#### [ABOUT THIS TASK]
Look through the data below. Show each line where the string "agent" occurs.

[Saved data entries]
• • •
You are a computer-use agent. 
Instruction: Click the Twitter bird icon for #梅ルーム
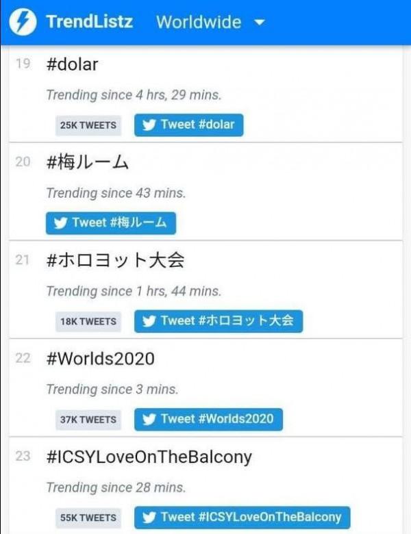tap(61, 223)
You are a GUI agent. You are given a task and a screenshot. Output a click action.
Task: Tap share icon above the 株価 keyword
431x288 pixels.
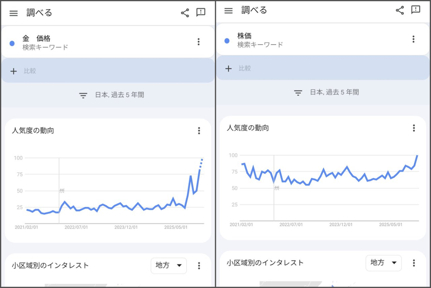tap(400, 10)
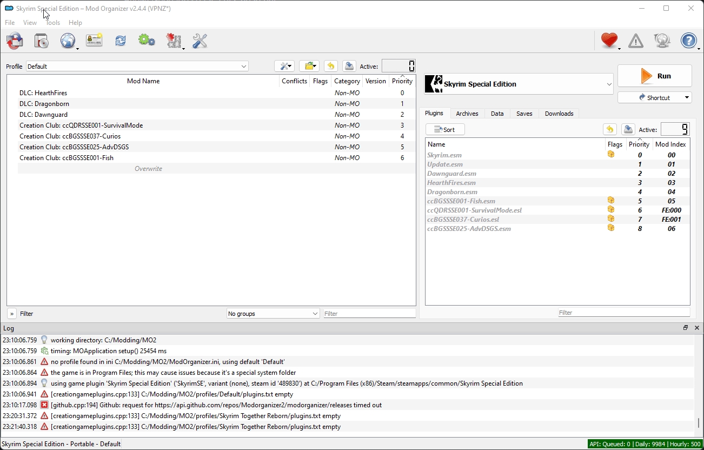Open the Executables green gears icon

(x=147, y=41)
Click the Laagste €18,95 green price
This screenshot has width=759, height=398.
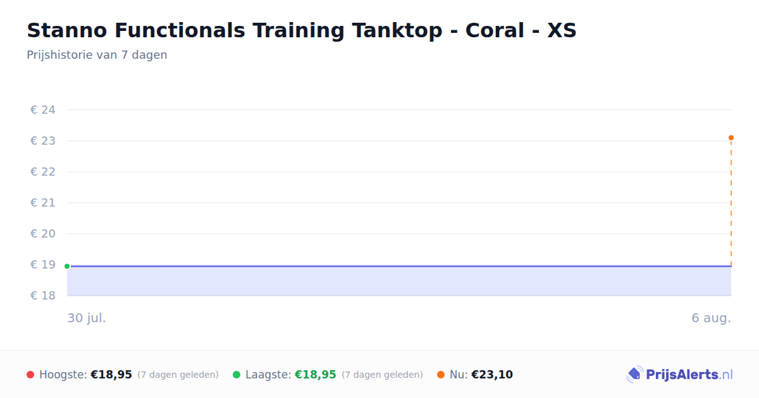tap(316, 375)
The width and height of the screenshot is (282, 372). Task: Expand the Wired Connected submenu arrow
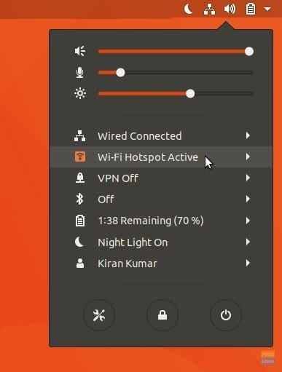tap(248, 135)
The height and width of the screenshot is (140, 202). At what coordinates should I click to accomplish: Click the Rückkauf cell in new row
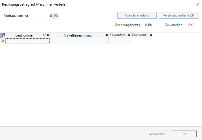[141, 41]
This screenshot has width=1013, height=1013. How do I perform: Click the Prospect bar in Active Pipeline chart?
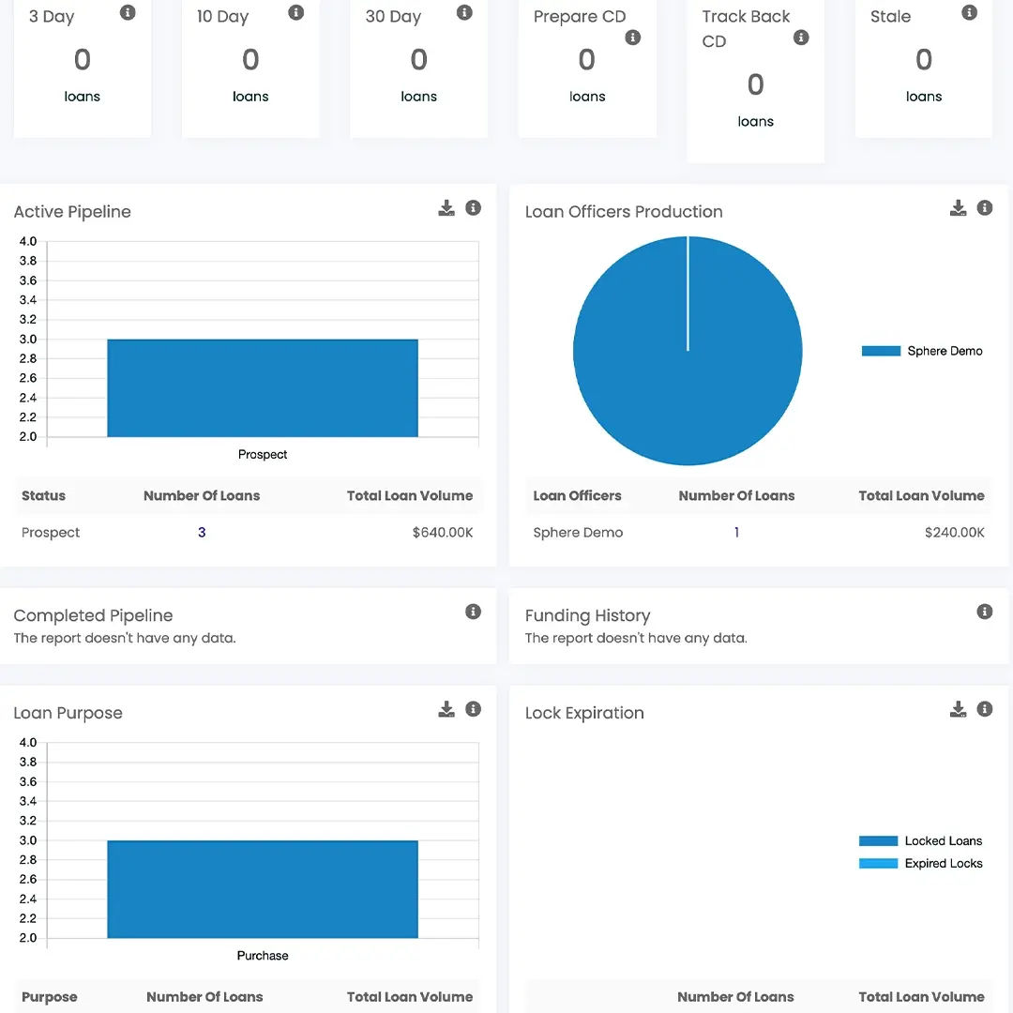tap(263, 388)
• • •
#### [EXERCISE OUTPUT]
You are a computer-use agent. 
You are a GUI agent. You are given a task and a screenshot. Output a click action.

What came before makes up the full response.